• Your assignment
Would you please copy the part of the material below that opens with the line containing "Home (21, 62)" and closes with the line containing "Fines (966, 266)"? Copy it exactly, and only it.

___ Records to process

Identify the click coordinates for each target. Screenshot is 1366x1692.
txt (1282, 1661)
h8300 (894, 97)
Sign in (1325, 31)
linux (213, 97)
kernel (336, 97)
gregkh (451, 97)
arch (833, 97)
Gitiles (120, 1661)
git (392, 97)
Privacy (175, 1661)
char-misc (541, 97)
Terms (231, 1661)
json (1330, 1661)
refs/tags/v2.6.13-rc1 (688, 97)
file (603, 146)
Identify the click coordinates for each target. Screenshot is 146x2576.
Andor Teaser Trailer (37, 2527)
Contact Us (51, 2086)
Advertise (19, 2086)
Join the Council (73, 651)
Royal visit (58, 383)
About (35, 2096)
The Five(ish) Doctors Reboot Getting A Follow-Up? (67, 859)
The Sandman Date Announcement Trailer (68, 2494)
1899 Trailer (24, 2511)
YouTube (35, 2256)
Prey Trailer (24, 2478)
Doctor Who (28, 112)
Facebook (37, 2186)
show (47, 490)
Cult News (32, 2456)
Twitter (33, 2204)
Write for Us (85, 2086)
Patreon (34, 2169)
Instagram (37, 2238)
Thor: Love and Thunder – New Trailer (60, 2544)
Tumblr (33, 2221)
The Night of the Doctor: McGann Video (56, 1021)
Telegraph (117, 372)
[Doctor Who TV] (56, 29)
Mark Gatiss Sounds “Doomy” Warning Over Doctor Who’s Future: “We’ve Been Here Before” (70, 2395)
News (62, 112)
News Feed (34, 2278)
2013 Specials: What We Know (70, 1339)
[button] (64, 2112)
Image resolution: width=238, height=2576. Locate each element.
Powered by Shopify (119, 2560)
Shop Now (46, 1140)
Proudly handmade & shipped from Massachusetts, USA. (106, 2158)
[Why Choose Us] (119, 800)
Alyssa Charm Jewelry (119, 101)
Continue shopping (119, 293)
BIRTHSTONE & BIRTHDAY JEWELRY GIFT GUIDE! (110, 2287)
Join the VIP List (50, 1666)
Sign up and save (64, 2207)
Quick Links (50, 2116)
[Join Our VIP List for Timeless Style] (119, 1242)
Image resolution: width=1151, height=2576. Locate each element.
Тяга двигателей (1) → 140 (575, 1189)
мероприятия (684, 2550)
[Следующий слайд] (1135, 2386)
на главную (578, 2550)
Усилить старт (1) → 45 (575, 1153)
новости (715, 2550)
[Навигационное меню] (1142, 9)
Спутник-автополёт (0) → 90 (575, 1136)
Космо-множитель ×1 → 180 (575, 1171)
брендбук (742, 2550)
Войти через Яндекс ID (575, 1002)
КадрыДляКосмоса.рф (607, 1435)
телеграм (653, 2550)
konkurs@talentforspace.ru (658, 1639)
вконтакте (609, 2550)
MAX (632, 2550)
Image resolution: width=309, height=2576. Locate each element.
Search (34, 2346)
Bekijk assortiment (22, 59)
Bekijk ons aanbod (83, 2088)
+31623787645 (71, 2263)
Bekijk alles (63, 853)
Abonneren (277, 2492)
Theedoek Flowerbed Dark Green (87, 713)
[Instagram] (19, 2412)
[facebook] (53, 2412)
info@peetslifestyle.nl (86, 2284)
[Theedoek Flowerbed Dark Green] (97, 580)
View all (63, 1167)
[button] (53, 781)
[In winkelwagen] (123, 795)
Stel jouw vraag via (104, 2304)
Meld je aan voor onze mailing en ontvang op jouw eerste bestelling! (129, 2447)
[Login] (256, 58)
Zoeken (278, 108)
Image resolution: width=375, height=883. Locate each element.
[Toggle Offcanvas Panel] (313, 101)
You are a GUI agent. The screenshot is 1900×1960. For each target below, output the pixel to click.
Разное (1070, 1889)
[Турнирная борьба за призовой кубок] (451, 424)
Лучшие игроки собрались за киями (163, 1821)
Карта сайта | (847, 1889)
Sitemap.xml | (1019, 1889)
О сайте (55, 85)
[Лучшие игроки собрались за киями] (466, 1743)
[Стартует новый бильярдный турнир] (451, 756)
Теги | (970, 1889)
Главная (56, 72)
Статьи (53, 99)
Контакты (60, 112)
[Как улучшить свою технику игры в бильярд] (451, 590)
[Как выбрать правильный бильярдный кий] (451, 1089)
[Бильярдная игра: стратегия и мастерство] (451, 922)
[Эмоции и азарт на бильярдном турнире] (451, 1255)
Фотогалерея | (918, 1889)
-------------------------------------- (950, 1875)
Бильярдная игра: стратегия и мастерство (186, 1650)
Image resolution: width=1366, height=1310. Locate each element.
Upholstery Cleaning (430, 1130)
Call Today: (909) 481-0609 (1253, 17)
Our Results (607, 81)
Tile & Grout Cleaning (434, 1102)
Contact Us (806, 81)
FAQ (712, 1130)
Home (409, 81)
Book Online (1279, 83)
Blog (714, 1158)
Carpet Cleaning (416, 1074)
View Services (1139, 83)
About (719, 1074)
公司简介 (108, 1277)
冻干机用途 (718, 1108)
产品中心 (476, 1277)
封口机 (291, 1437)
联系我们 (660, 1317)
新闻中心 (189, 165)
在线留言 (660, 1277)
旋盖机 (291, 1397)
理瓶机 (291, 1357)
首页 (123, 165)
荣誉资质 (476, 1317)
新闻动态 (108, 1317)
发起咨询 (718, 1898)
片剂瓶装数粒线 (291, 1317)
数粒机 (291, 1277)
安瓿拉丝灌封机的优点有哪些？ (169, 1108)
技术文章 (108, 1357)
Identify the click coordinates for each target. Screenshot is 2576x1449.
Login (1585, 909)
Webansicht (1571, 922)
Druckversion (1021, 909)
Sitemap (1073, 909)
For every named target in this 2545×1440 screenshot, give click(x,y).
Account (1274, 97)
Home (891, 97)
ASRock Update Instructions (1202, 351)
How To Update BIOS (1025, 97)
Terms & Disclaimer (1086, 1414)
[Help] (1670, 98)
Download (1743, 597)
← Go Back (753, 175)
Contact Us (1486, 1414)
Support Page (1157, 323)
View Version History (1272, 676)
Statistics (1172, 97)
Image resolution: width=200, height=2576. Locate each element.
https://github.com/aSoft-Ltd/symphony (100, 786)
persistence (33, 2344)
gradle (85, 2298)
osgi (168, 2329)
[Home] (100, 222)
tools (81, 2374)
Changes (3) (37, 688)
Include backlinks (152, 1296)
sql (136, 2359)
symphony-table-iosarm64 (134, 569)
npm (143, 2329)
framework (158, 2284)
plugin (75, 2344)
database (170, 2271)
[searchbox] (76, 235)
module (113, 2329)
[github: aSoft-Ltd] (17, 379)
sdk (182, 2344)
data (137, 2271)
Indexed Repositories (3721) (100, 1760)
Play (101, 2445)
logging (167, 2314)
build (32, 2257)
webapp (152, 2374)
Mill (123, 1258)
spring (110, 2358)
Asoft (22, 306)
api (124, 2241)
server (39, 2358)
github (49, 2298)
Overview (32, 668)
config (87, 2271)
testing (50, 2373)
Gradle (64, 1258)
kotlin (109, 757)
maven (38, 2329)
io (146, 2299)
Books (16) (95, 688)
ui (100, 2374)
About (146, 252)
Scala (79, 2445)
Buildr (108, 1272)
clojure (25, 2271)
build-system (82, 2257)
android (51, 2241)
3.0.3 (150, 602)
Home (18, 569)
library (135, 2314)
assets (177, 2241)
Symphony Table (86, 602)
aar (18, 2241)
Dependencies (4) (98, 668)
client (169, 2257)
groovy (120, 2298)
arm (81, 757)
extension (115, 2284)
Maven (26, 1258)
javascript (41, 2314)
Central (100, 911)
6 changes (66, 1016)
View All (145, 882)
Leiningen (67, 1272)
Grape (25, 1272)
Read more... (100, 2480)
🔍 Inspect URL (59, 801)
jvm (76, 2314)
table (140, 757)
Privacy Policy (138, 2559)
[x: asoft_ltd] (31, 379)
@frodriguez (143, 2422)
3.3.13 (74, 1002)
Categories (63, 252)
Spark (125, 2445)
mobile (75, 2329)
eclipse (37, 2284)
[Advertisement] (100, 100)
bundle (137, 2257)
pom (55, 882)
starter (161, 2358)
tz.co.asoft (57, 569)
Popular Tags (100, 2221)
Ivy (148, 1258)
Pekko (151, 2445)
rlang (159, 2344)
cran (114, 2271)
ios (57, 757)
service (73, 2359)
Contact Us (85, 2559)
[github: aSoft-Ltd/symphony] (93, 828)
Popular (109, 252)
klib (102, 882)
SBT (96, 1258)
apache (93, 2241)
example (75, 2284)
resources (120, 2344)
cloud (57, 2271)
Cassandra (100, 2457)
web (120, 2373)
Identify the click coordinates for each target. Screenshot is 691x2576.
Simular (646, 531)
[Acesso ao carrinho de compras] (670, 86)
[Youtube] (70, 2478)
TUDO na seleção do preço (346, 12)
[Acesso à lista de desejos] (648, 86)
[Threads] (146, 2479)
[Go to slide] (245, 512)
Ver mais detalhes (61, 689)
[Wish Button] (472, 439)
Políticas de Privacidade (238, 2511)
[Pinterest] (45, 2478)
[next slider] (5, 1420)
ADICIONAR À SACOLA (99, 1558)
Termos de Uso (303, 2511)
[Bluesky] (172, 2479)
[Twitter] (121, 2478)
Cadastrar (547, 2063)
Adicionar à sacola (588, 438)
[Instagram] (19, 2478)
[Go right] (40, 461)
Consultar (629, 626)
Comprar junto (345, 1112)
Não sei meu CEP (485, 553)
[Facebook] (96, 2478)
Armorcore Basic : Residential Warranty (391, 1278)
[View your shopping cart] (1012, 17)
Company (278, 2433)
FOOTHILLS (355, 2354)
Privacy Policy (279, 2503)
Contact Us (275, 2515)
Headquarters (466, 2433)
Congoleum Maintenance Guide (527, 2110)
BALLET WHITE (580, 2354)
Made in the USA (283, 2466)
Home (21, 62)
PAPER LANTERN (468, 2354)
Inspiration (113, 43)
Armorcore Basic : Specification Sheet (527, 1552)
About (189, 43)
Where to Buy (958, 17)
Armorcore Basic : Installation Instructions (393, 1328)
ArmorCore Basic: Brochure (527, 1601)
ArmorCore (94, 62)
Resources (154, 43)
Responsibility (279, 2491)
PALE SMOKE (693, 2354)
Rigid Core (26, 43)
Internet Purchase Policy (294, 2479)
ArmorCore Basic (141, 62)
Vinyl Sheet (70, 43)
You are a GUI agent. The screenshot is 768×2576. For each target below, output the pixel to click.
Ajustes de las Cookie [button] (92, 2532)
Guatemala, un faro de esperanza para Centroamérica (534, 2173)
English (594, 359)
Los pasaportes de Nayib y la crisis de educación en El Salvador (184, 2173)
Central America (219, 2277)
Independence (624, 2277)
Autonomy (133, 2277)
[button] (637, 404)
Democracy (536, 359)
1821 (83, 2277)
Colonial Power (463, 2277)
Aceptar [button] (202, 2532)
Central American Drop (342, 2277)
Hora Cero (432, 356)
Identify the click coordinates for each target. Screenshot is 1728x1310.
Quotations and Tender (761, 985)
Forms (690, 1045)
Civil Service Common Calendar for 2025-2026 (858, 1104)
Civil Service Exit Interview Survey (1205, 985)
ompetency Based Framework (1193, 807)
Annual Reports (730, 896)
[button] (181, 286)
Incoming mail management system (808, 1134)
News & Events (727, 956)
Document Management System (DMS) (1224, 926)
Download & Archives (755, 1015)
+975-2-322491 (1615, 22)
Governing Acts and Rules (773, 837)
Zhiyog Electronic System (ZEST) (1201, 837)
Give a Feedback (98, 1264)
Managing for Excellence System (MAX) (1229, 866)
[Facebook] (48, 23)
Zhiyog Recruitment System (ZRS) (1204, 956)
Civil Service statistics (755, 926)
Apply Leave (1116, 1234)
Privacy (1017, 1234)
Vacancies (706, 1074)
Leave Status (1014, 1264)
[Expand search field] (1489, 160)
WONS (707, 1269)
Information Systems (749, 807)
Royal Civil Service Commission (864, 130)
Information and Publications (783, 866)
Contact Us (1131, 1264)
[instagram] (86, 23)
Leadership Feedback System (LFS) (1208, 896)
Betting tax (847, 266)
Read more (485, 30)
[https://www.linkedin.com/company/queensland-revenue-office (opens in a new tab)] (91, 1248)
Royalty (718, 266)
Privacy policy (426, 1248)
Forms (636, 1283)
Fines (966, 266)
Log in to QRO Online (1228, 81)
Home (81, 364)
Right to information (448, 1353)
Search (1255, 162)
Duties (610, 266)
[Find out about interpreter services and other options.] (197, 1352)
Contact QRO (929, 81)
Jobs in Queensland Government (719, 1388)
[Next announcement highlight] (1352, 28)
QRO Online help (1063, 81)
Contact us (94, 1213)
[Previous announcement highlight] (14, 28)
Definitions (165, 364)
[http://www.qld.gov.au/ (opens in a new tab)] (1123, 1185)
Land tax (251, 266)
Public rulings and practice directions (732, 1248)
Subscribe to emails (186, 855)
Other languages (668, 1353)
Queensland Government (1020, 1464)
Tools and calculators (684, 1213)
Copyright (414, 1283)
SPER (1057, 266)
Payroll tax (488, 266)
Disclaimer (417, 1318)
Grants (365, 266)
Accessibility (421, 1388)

______

• Solution below
Home (21, 62)
PAPER LANTERN (468, 2354)
Inspiration (113, 43)
Armorcore Basic : Specification Sheet (527, 1552)
About (189, 43)
Where to Buy (958, 17)
Armorcore Basic : Installation Instructions (393, 1328)
ArmorCore Basic: Brochure (527, 1601)
ArmorCore (94, 62)
Resources (154, 43)
Responsibility (279, 2491)
PALE SMOKE (693, 2354)
Rigid Core (26, 43)
Internet Purchase Policy (294, 2479)
ArmorCore Basic (141, 62)
Vinyl Sheet (70, 43)
You are a GUI agent. The screenshot is 768×2576. For each target below, output the pixel to click.
Ajustes de las Cookie [button] (92, 2532)
Guatemala, un faro de esperanza para Centroamérica (534, 2173)
English (594, 359)
Los pasaportes de Nayib y la crisis de educación en El Salvador (184, 2173)
Central America (219, 2277)
Independence (624, 2277)
Autonomy (133, 2277)
[button] (637, 404)
Democracy (536, 359)
1821 (83, 2277)
Colonial Power (463, 2277)
Aceptar [button] (202, 2532)
Central American Drop (342, 2277)
Hora Cero (432, 356)
Identify the click coordinates for each target. Screenshot is 1728x1310.
Quotations and Tender (761, 985)
Forms (690, 1045)
Civil Service Common Calendar for 2025-2026 (858, 1104)
Civil Service Exit Interview Survey (1205, 985)
ompetency Based Framework (1193, 807)
Annual Reports (730, 896)
[button] (181, 286)
Incoming mail management system (808, 1134)
News & Events (727, 956)
Document Management System (DMS) (1224, 926)
Download & Archives (755, 1015)
+975-2-322491 (1615, 22)
Governing Acts and Rules (773, 837)
Zhiyog Electronic System (ZEST) (1201, 837)
Give a Feedback (98, 1264)
Managing for Excellence System (MAX) (1229, 866)
[Facebook] (48, 23)
Zhiyog Recruitment System (ZRS) (1204, 956)
Civil Service statistics (755, 926)
Apply Leave (1116, 1234)
Privacy (1017, 1234)
Vacancies (706, 1074)
Leave Status (1014, 1264)
[Expand search field] (1489, 160)
WONS (707, 1269)
Information Systems (749, 807)
Royal Civil Service Commission (864, 130)
Information and Publications (783, 866)
Contact Us (1131, 1264)
[instagram] (86, 23)
Leadership Feedback System (LFS) (1208, 896)
Betting tax (847, 266)
Read more (485, 30)
[https://www.linkedin.com/company/queensland-revenue-office (opens in a new tab)] (91, 1248)
Royalty (718, 266)
Privacy policy (426, 1248)
Forms (636, 1283)
Fines (966, 266)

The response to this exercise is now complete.